— Page text —
The development of sports law in certain western countries, for example the UK (where it is now an established practice area) is fundamentally a product of the commercialisation of sport. The increase in value of sporting events means, in turn, that disputes arising in relation to those events are worth more money. When a dispute becomes worth substantial sums for the parties it is far more likely they will seek professional legal advice or litigate over it. And so an area of practice which may have been a side-line for a few interested lawyers in the past, becomes an important and commercial area of legal practice.

A study by a US consultancy firm in 2011 valued the global sports industry as being worth up to 450 billion euros – including infrastructure construction, sports goods and licensing. Sport is a global business. In terms of the sports events market, including ticketing, broadcasting and sponsorship, football continues to make up by far the largest slice of the business, accounting for 43% of the share of the global market in 2011.

The English Premier League is the richest and most watched football league in the World. Total TV audience for Premier League games reached 4.7 billion last season, and broadcasting rights were sold for around £5.5 Billion. A huge part of that market is in Asia, of course. Foreign investors own almost half of Britain’s Premier League teams, and foreign sponsorship of football is everywhere. Asian owners and sponsors are not only confined to the Premier League– Championship clubs such as QPR (Malaysian and Indian owners), Birmingham City (Hong Kong), Blackburn Rovers (Indian), and Leicester City (Thai) all have Asian owners and in some cases major sponsors. This year Barclays bank, The FA Premier League’s main sponsor, announced that it will have sponsorship on match-side display in Chinese for a number of seconds in every FAPL game – because of the importance of sponsorship in China. English Premier League teams understand how Asia is one of the most important streams for fan revenue – Manchester United, Man City, Sunderland and Spurs spent part of pre-season participating in the Barclays Asia Trophy in Hong Kong, Man Utd. also went to China, Thailand and Japan, Arsenal went to Vietnam, Indonesia and Japan, Liverpool to Indonesia and Thailand, and Chelsea went to Thailand, Malaysia and Indonesia. Asian fans make up a large and valuable part of these teams fans – for example The South China Morning Post estimated that 16% of Manchester City’s fans come from China, compared to only 3% in Britain.

These are just a few examples of the commercialisation and globalisation of sport in the UK. These developments in turn have led to the development of Sports Law as a significant area of specialist legal practice in certain Western markets, in particular in Britain.

— Written exercise A —
Which Championship clubs does the sports law text name as having Asian owners?
— Written exercise B —
Can you carry the sports law text forward from its final sentence?
The material after this point comes from a separate source, unrelated to the sports law text.

— Data extract —
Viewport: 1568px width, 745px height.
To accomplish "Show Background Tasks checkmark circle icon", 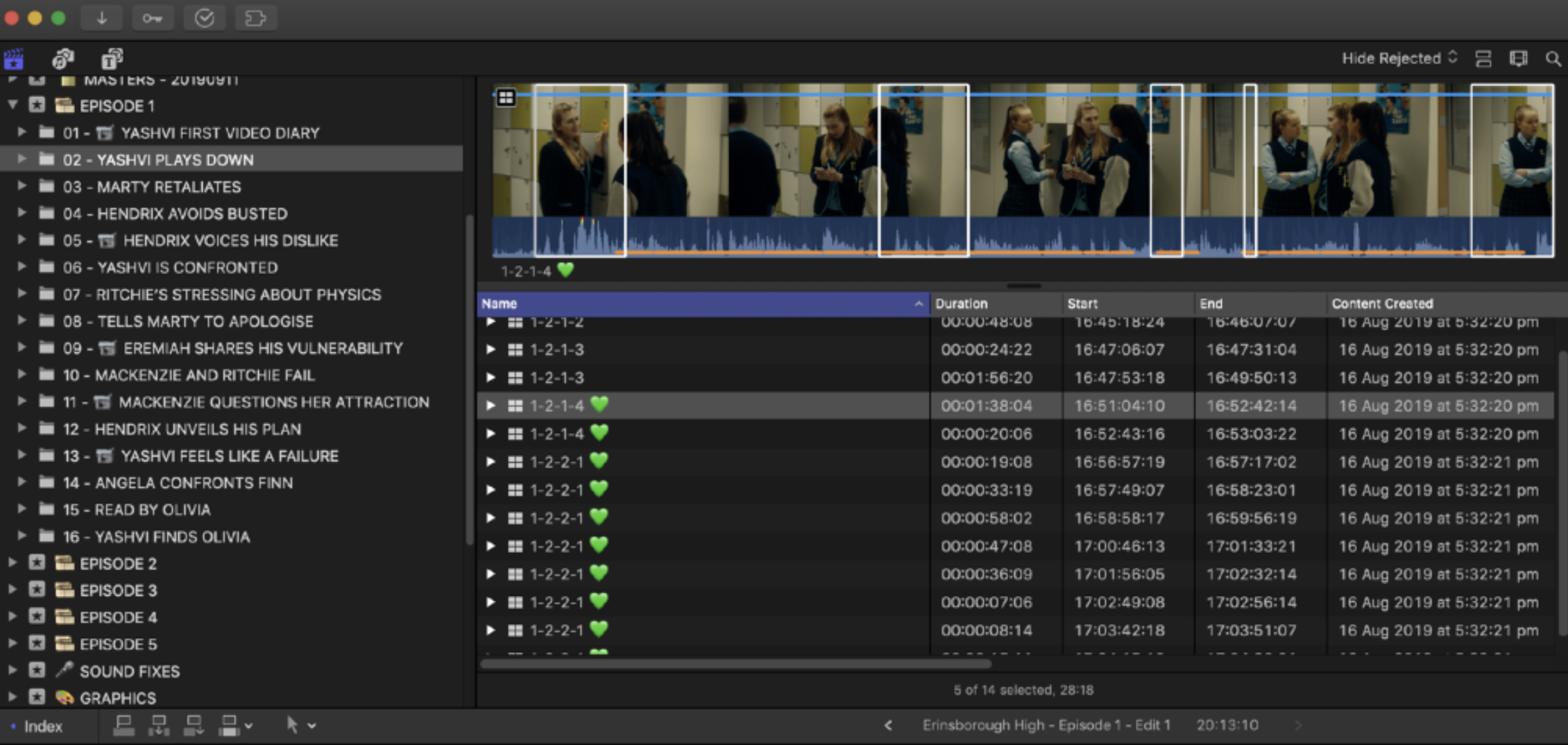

— Right answer A —
QPR, Birmingham City, Blackburn Rovers, Leicester City

— Right answer B —
Specialists in Sports law, like some of us at Blackstone Chambers, are involved in providing advice and representing sporting clients across a wide range of disputes that arise in sporting context, from commercial disputes with sponsors, contractual disputes between players and clubs, to regulatory and disciplinary issues including match fixing and doping.

But the point is not that Asia is an extremely valuable market for Western sports, but that there will be a significant development of sports law in Asia over the next few years. The Asian ‘audience’ for English football (or Formula One or many other sports) serves only to highlight the huge domestic markets for sports across Asia, and how the tapping into these markets by established sports has led to an even greater commercial growth which in turn leads to sports law becoming a viable practice area.

Sports law so far is a fledgling area of practice over much of Asia. This reflects the fact that whilst sport is extremely popular in Asia, the development of strong, independent and commercially lucrative domestic sports has not reached its potential yet.

Cricket in India is, of course, a notable exception – the Indian Premier League is worth over $1 billion US dollars in broadcasting rights and the IPL is now by far the most commercially lucrative cricket competition in the world. The development of sports law in India, in particular in relation to match-fixing/corruption and doping, but also competition law and broadcasting, has followed in the footsteps of the growth of the IPL.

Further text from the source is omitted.